Examples include fusion genes involving the components of core binding factor (eg, RUNX1-ETO and CBFB-SMMHC) and mutations resulting in loss of function of CEBPA, PU.1, and GATA-1, among others. What has been more surprising is that transforming potential of several of these alleles is remarkably sensitive to gene dosage effects. For example, approximately 20% dosage of a hypomorphic PU.1 allele is highly leukemogenic in murine models, whereas complete loss, or heterozygous dosage, of PU.1 is not.1 FIG1
Against this backdrop, there are many lines of evidence indicating that loss of function of CEBPA is leukemogenic, including dominant-negative mutations in CEBPA itself and suppression of CEBPA mRNA or CEBPA protein expression by various leukemogenic fusion proteins such as RUNX1-ETO, CBFB-MYH11, and FLT3-ITD.2 Collectively, these data would suggest that CEBPA has a tumor-suppressor function in leukemogenesis.

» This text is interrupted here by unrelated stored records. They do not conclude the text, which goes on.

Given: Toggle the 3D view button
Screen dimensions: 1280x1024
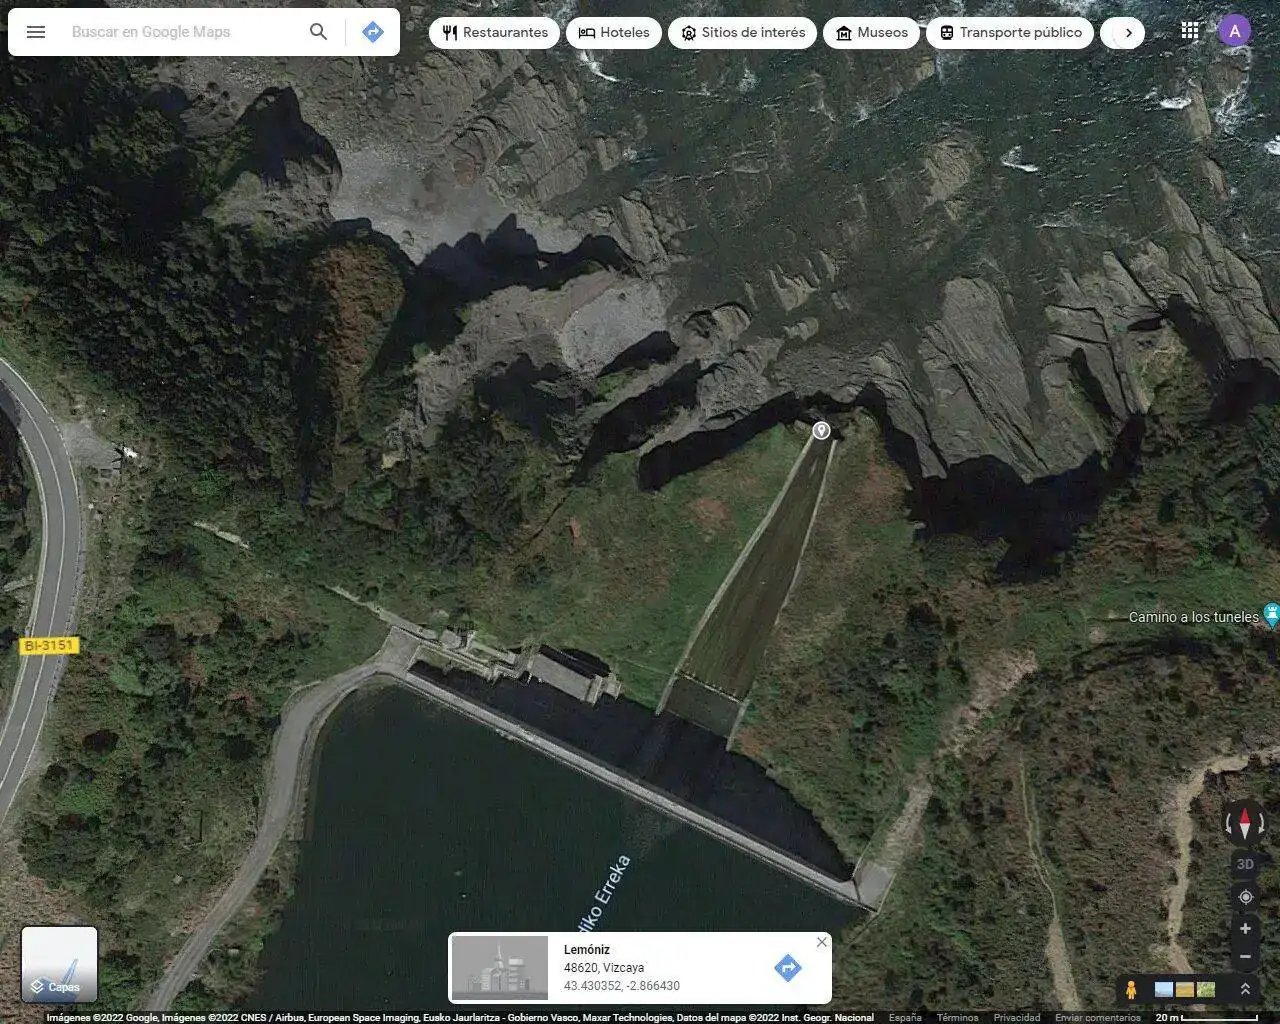Looking at the screenshot, I should click(1245, 864).
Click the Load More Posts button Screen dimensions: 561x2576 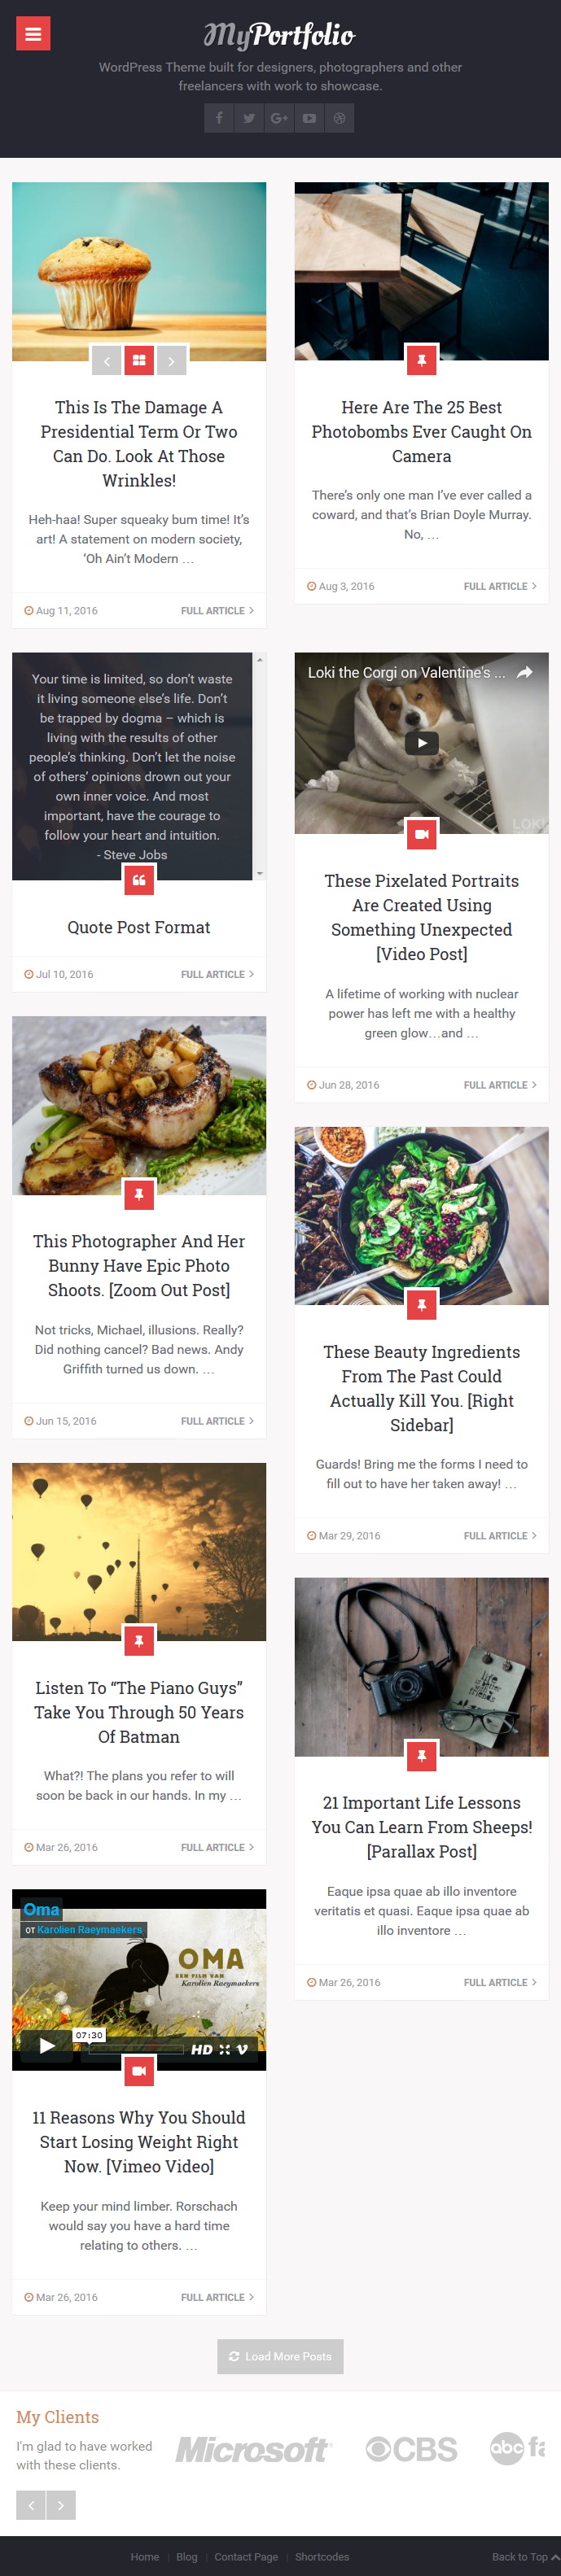click(x=280, y=2357)
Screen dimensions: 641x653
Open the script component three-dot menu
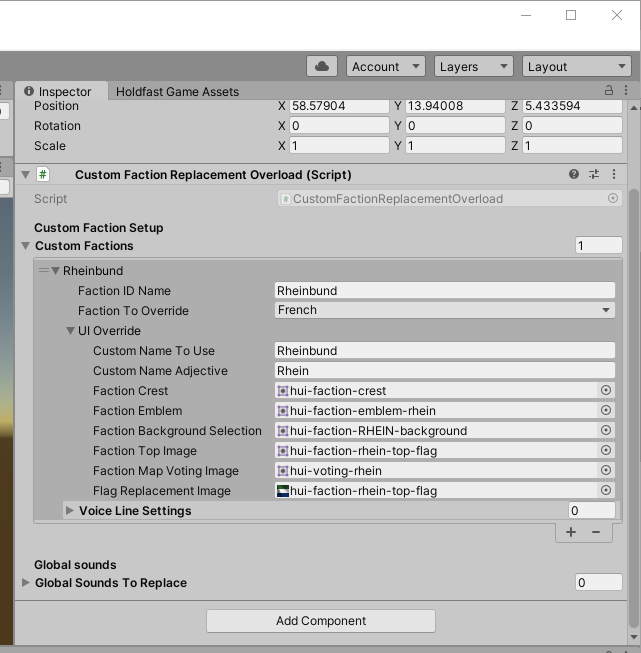tap(614, 174)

However, in this issue of Blood, Chapiro and colleagues report a remarkable and important discovery: chromosomal translocations associated with B-cell acute lymphoblastic leukemia (B-ALL) result in overexpression of CEBPA. Thus, it appears that either loss of function of CEBPA or gain of function of CEBPA has leukemogenic potential. These observations will need to be further explored in cell culture and murine models of transformation but, at face value, they suggest that too much, or too little, transcriptional activity of key hematopoietic transcriptions factors potentiates leukemogenesis.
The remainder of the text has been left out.